Observation data Epoch J2000 Equinox ICRS
- Constellation: Orion
- Right ascension: 05^{h} 34^{m} 04.04753^{s}
- Declination: −01° 28′ 12.8726″
- Apparent magnitude (V): +5.92

Characteristics
- Evolutionary stage: giant
- Spectral type: K4 III
- U−B color index: +1.87
- B−V color index: +1.535±0.008

Astrometry
- Radial velocity (R_{v}): 82.45±0.21 km/s
- Proper motion (μ): RA: −8.295 mas/yr Dec.: −31.553 mas/yr
- Parallax (π): 6.2074±0.0975 mas
- Distance: 525 ± 8 ly (161 ± 3 pc)
- Absolute magnitude (M_{V}): −0.65

Details
- Mass: 1.2 M_{☉}
- Radius: 33.8 R_{☉}
- Luminosity: 279 L_{☉}
- Surface gravity (log g): 1.43 cgs
- Temperature: 4,058 K
- Rotational velocity (v sin i): 2.1 km/s
- Age: 12.4 Gyr
- Other designations: BD−01°950, GC 6894, HD 36780, HIP 26108, HR 1874, SAO 132270

Database references
- SIMBAD: data

= HD 36780 =

Star in the constellation Orion

HD 36780 is a star located in Orion's Belt, within the equatorial constellation of Orion. It has an orange hue and is dimly visible to the naked eye with an apparent visual magnitude of +5.92. The distance to this object is approximately 525 light years based on parallax.
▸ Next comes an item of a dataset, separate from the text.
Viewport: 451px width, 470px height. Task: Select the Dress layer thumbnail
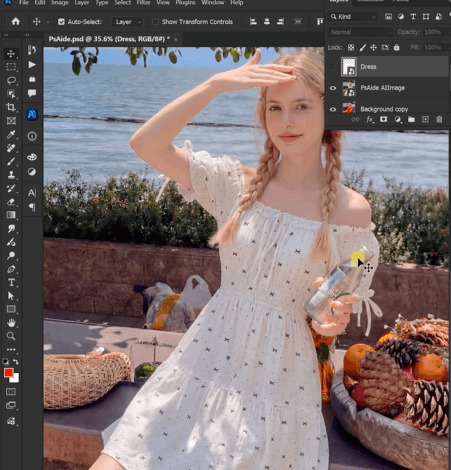pos(349,67)
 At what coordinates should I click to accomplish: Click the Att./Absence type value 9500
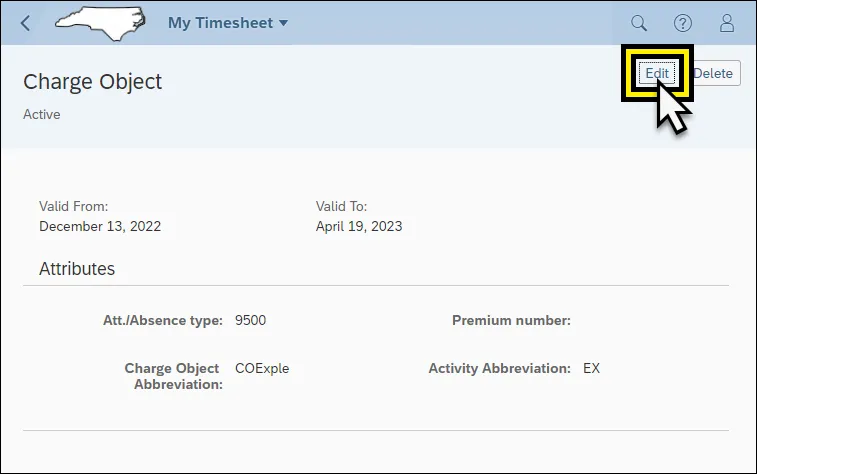(250, 321)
It is drifting away from the Sun with a radial velocity of 82 km/s, having come to within 56.90 pc some 2.1 million years ago.
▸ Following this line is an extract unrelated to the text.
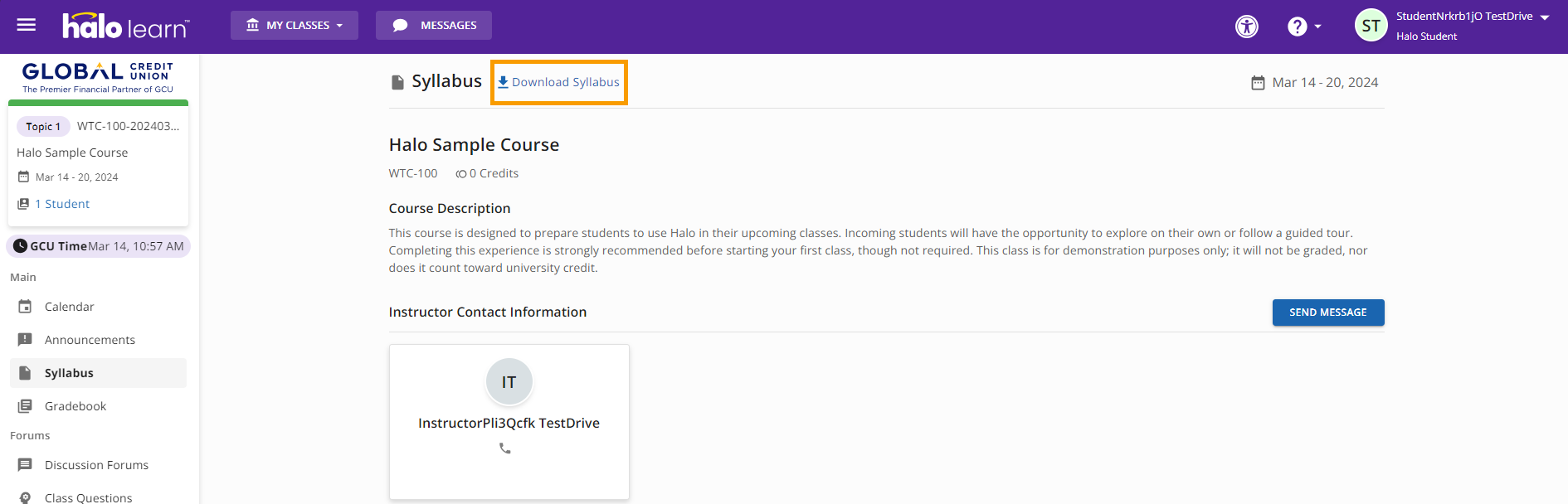The width and height of the screenshot is (1568, 504).
Task: Click the IT instructor avatar
Action: pos(509,381)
This is an aging giant star with a stellar classification of K4 III. After exhausting the supply of hydrogen at its core, the star cooled and expanded off the main sequence. At present it has around 34 times the girth of the Sun. It is radiating 279 times the luminosity of the Sun from its swollen photosphere at an effective temperature of ±4058 K.